3. The vehicle lamp module of claim 2, wherein:

the light generated by the plurality of light sources is emitted externally to form a plurality of beam patterns, which includes:

a pair of side beam patterns arranged at both ends of the plurality beam patterns; and

a center beam pattern arranged between the pair of side beam patterns, and

the light source group forming the central beam pattern includes the light sources arranged in the two rows.

4. The vehicle lamp module of claim 2, wherein the plurality of light sources is controlled to be turned on or off for each light source group.

5. The vehicle lamp module of claim 4, wherein the plurality of beam patterns formed by the plurality of light source groups has different light sizes and different light quantities.
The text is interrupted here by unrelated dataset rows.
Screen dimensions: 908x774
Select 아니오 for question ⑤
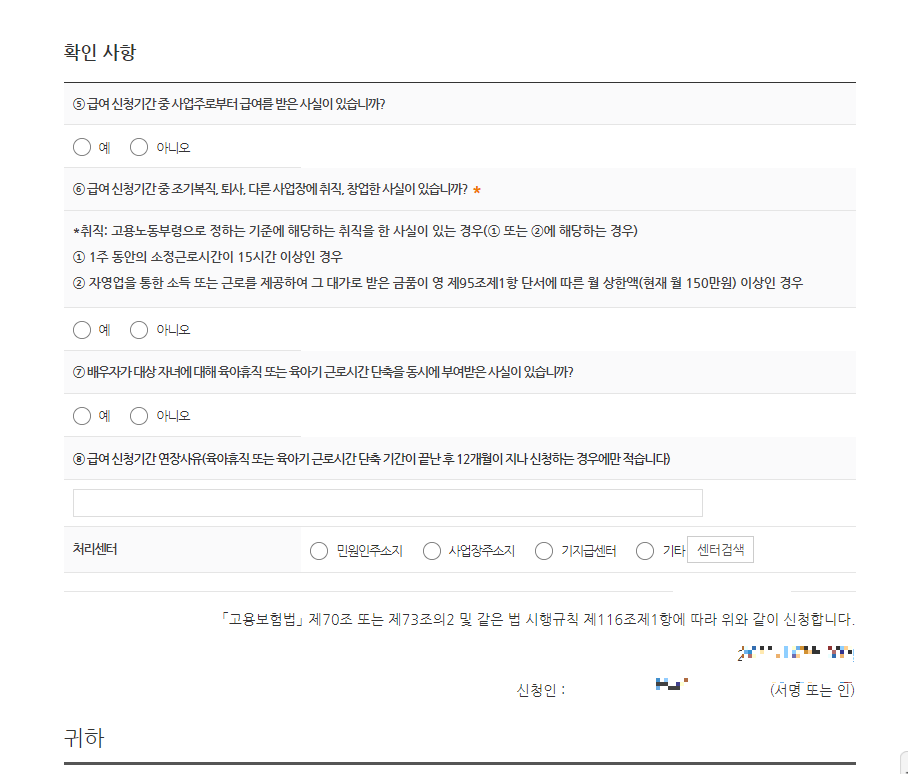coord(139,146)
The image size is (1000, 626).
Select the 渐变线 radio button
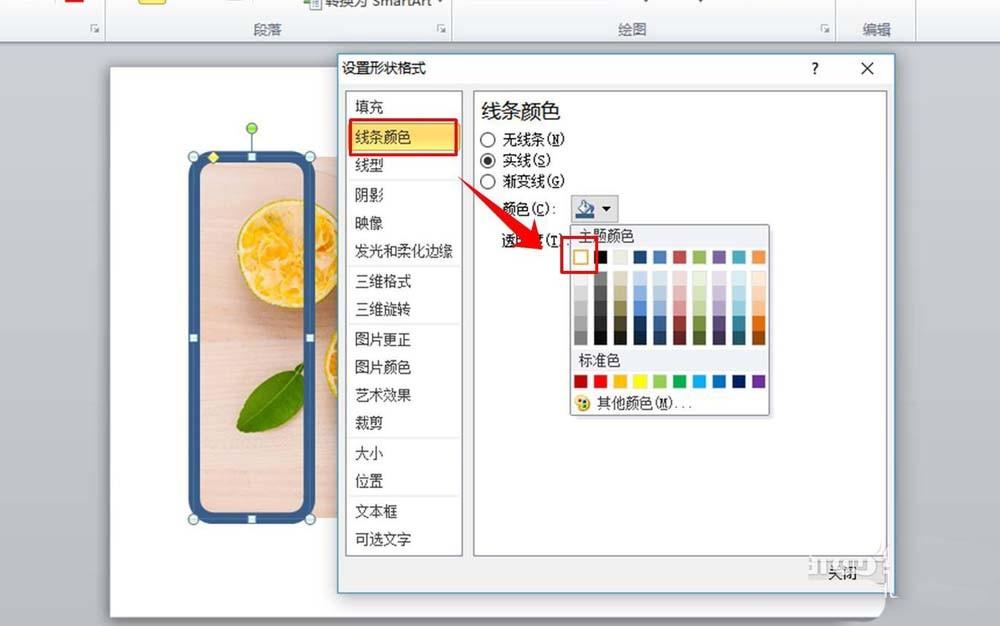coord(489,182)
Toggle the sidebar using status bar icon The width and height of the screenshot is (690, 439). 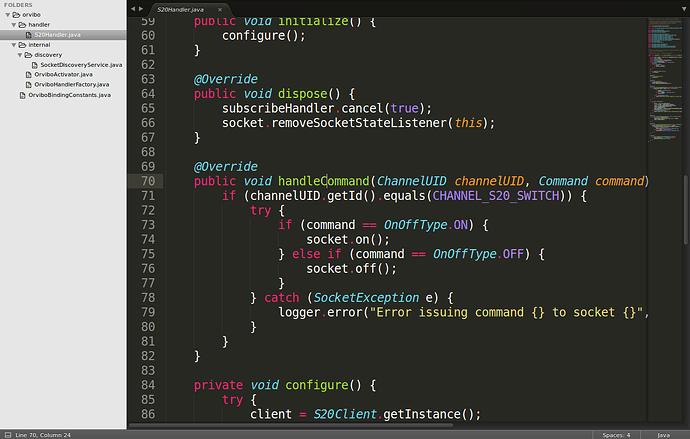(7, 434)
6. The vehicle lamp module of claim 2, wherein the plurality of light sources is controlled to be individually turned on or off.

7. The vehicle lamp module of claim 6, wherein the plurality of beam patterns formed by the plurality of light sources is formed to have different light sizes and different light quantities.

8. The vehicle lamp module of claim 1, wherein the rod device includes a plurality of rods respectively corresponding to the plurality of light sources and having an empty space functioning as the path.

9. The vehicle lamp module of claim 8, wherein:

the plurality of rods is divided into a plurality of rod groups arranged in the second direction, each rod group including at least one of the plurality of rods, and

at least some of the plurality of rod groups include the rods arranged in the two rows.

10. The vehicle lamp module of claim 1, wherein the lens includes an aspherical lens.